Your body uses approximately 20% of its total daily energy requirements just to service your brain. Two-thirds of this energy is what you use during the day while you are awake. The other one-third, however, is used when you are asleep doing ‘housekeeping.’
Essentially, it is resetting your brain’s chemistry so that you can perform at peak efficiency. It does this in a few different ways.
- It helps lowers the amount of Ghrelin you have in your body. This is the hormone that regulates your wanting to eat. When you don’t get enough sleep excess Ghrelin builds up and you start craving quick energy foods (carbohydrates/sugars) resulting in overeating.

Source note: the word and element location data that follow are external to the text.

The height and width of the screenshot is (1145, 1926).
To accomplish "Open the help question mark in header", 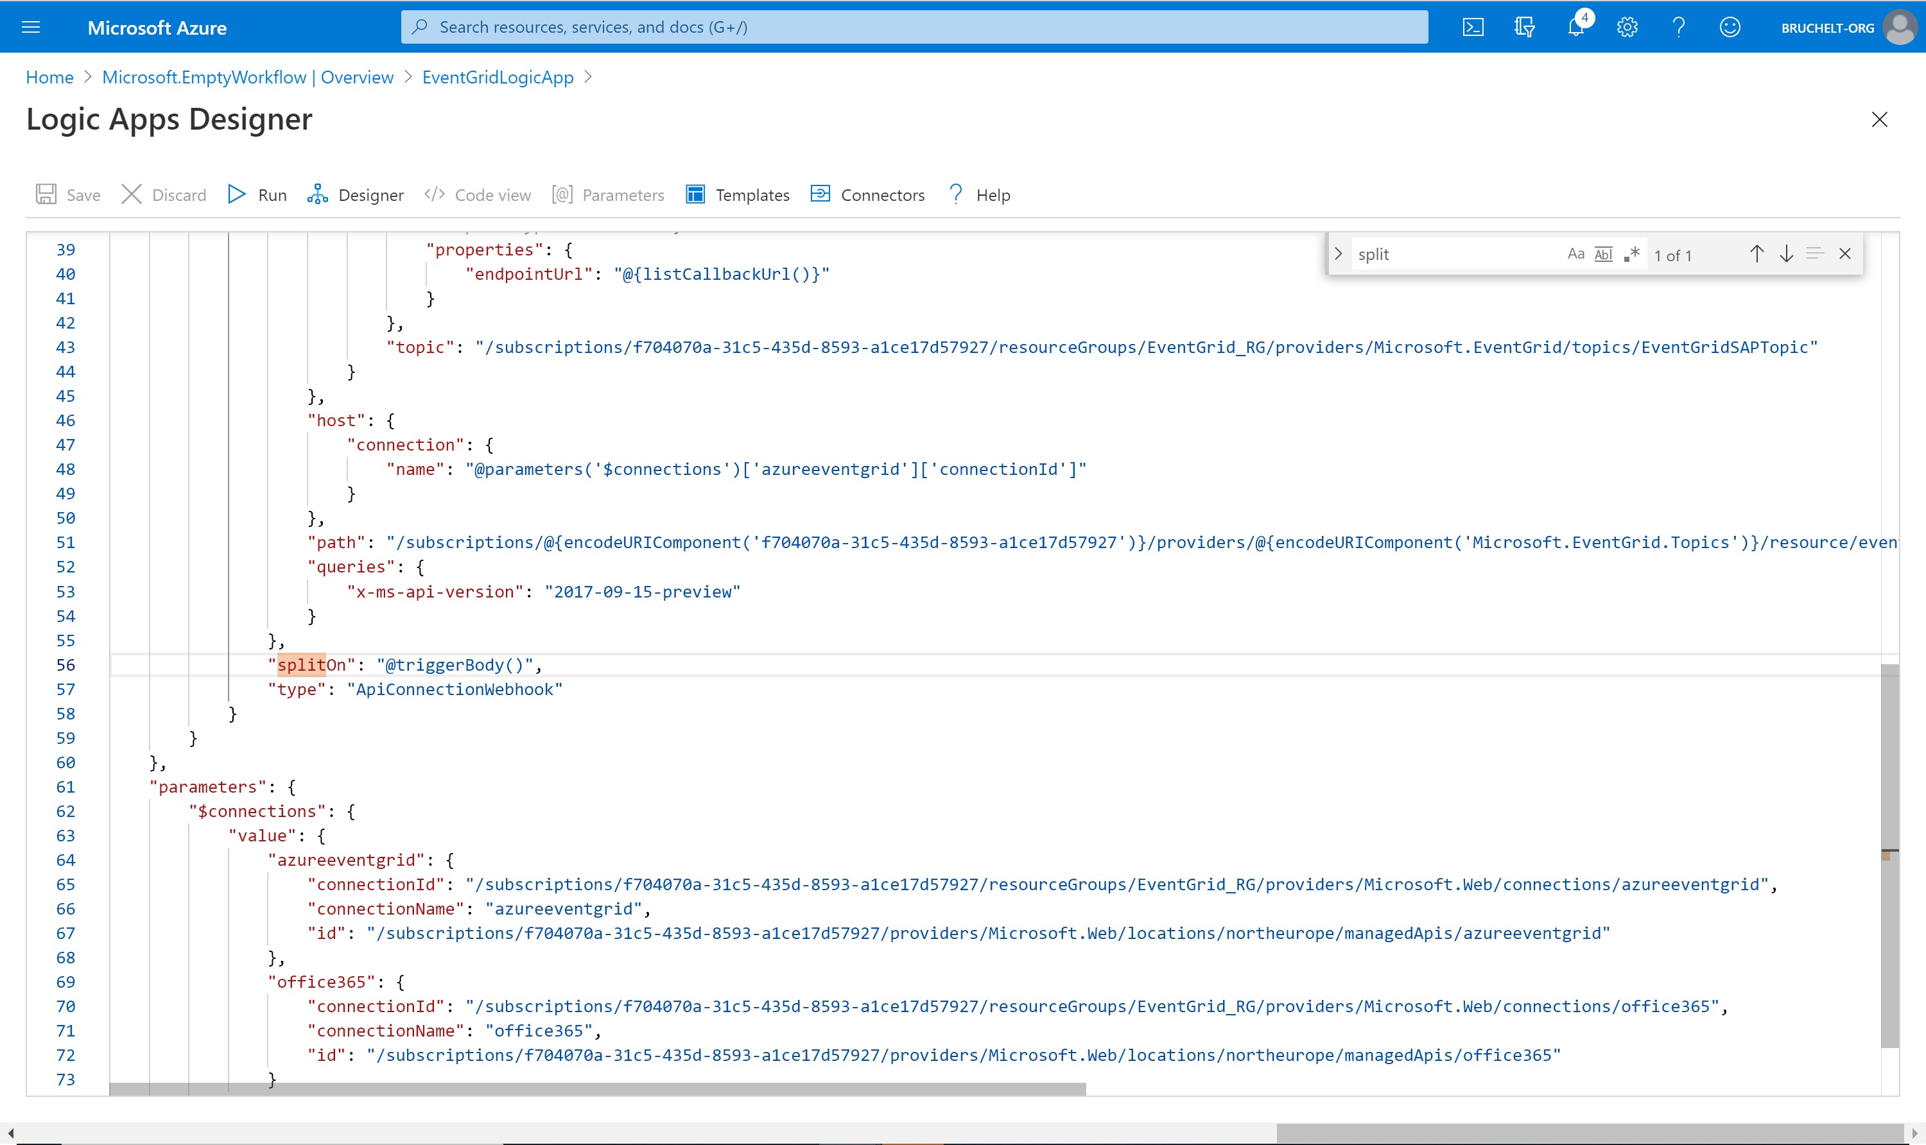I will click(1678, 28).

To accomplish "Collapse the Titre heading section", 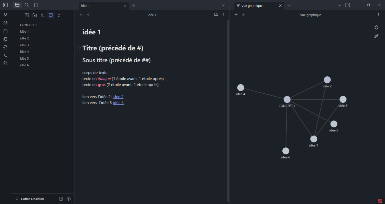I will tap(80, 48).
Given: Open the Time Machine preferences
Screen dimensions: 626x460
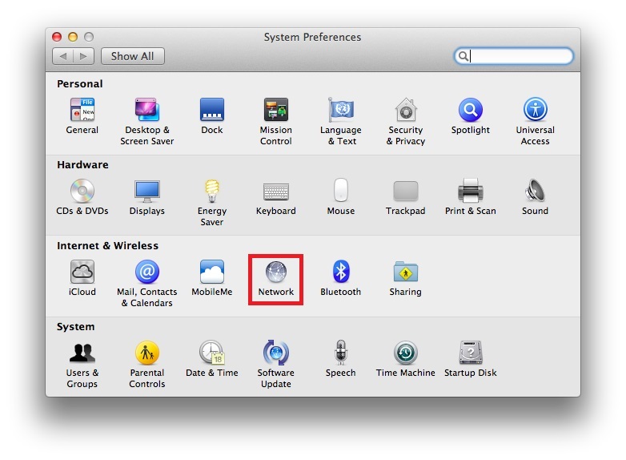Looking at the screenshot, I should tap(405, 353).
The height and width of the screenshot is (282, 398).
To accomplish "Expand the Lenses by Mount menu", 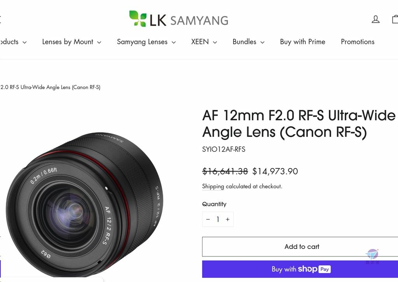I will click(x=72, y=42).
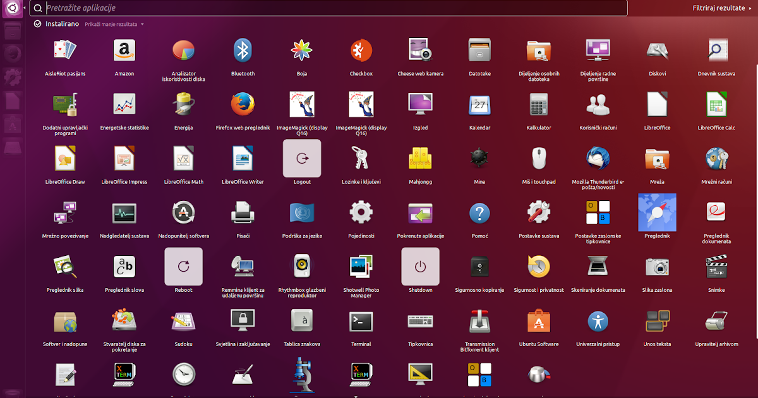Open Cheese web kamera
This screenshot has width=758, height=398.
tap(420, 50)
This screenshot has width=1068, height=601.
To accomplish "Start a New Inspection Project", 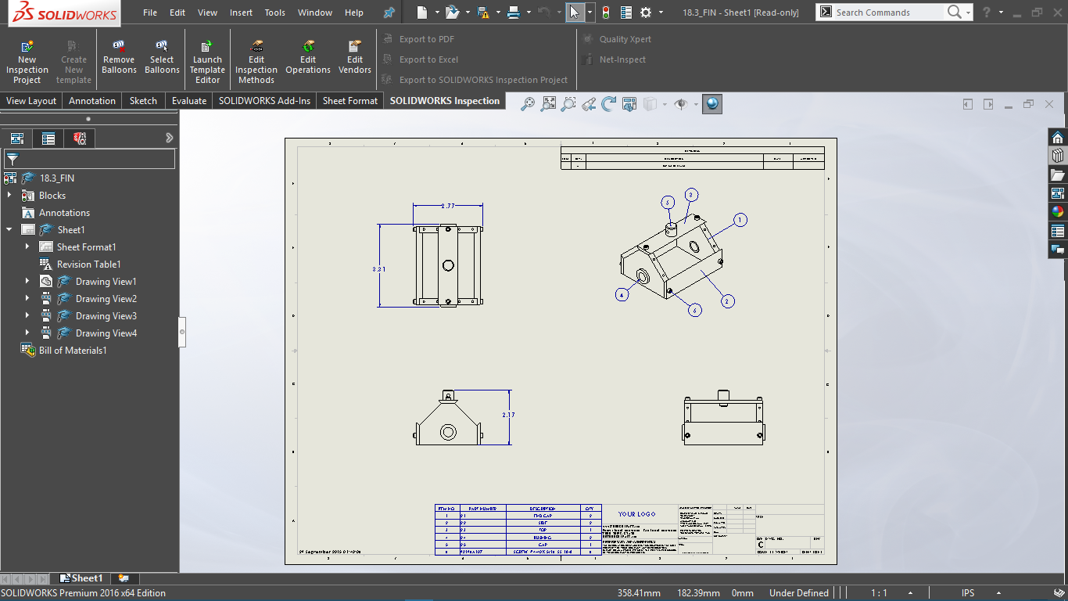I will [x=27, y=59].
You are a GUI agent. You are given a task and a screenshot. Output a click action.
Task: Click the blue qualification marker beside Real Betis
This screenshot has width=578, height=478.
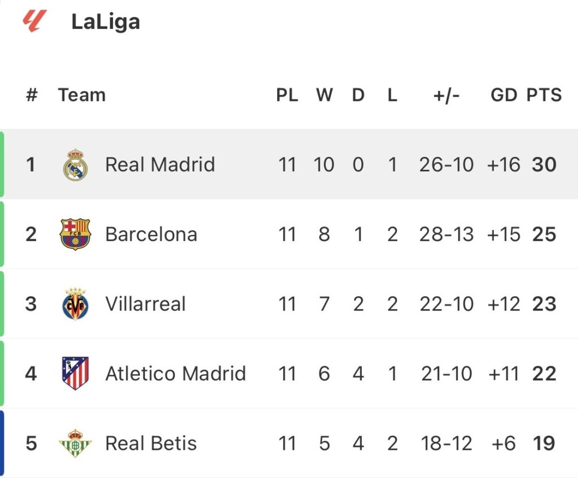pos(2,444)
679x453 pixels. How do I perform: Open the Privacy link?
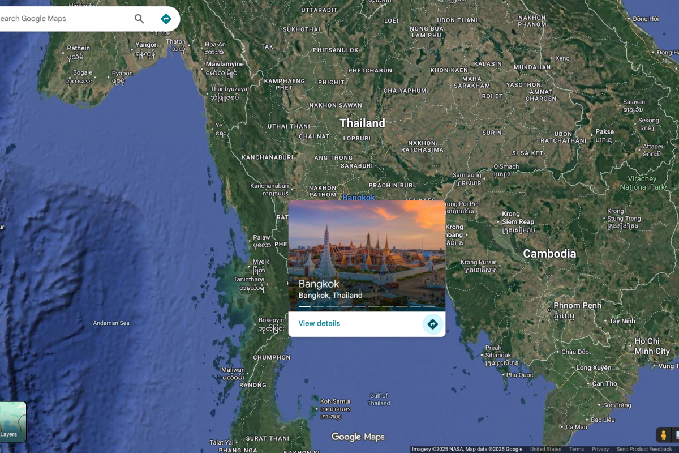tap(600, 449)
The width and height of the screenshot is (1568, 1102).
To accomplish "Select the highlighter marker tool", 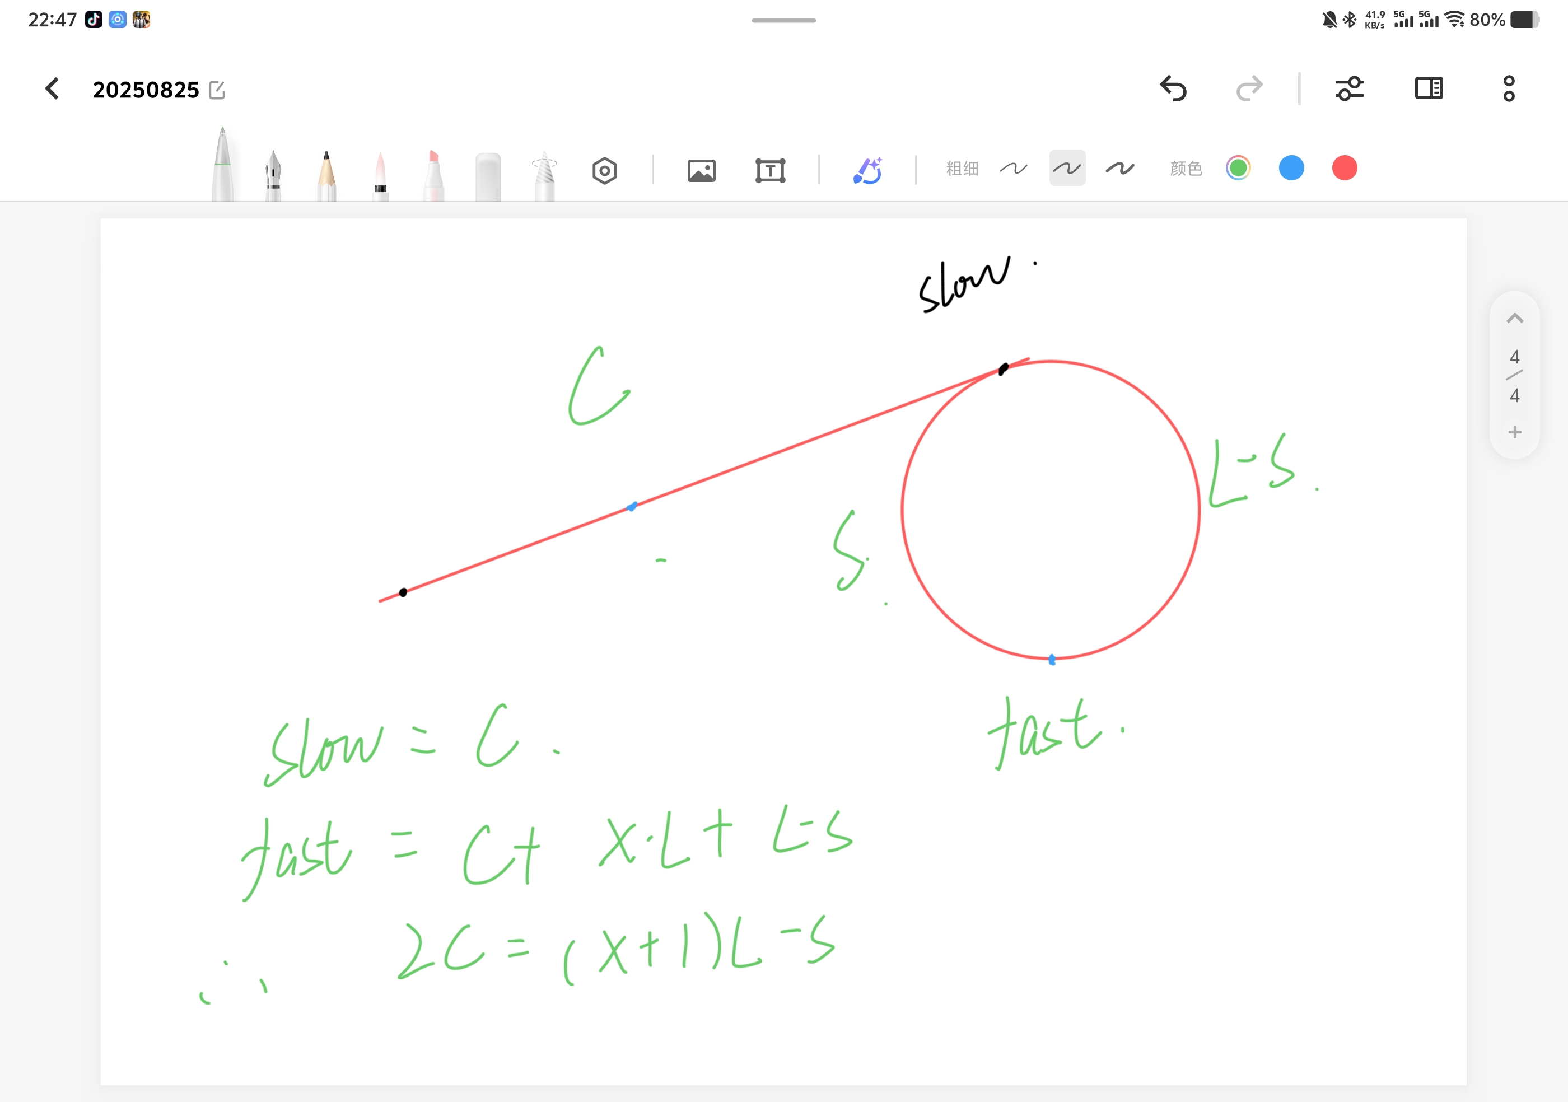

- It helps increase the amount of Leptin you have in your body. This is the hormone that regulates your wanting to stop eating. When you don’t get enough sleep not enough Leptin builds up and you have a decreased ability to recognize when your body’s energy reserves are full resulting in overeating
- It helps regulate the amount of Adenosine you have in your body. There is a difference between your brain chemistry and your body chemistry. While adenosine is an important component of energy transfer throughout most of the body, the accumulation of adenosine in the brain is considered a ‘waste’ by-product of the brain’s metabolism. Too much adenosine causes fatigue, or sleep pressure, that can only be effectively cleared during our sleep cycles. When you don’t get enough sleep, adenosine accumulates in the brain and the body’s natural reaction is to slow down your metabolism in preparation for sleep
- It helps reduce the amount of Cortisol you have in your body. Cortisol regulates the amount of insulin your body produces. Normally, cortisol is produced as a response to low blood sugar that increases insulin which helps regulate energy production. When we are stressed the body produces too much cortisol as a preparation for ‘fight or flight’ actions (i.e. an anticipation that the body will need a boost in energy requiring insulin). Sustained stress, however, causes more insulin to be produced than what we need. The result is your blood sugar drops and you crave sugary, fatty foods.
The difference between 5 hours of sleep and 8 hours of sleep per night is approximately 10-20 lbs of fat per year. When you have all of these hormonal challenges assaulting you from inside your body, it is difficult for “skinny” people to understand that you aren’t fighting a battle of willpower, you are fighting a battle of body chemistry.
That is not a war you can win by trying to tackle it strictly from the standpoint of trying to convince yourself to eat less or eat healthier. You can only hope to win short battles unless you change the way you are approaching the war.
So not withstanding exercise, nutrition, or anything else, sleep needs to be your number one priority as sleep is the only way you can get your body to work with you on your weight management goals, rather than against you.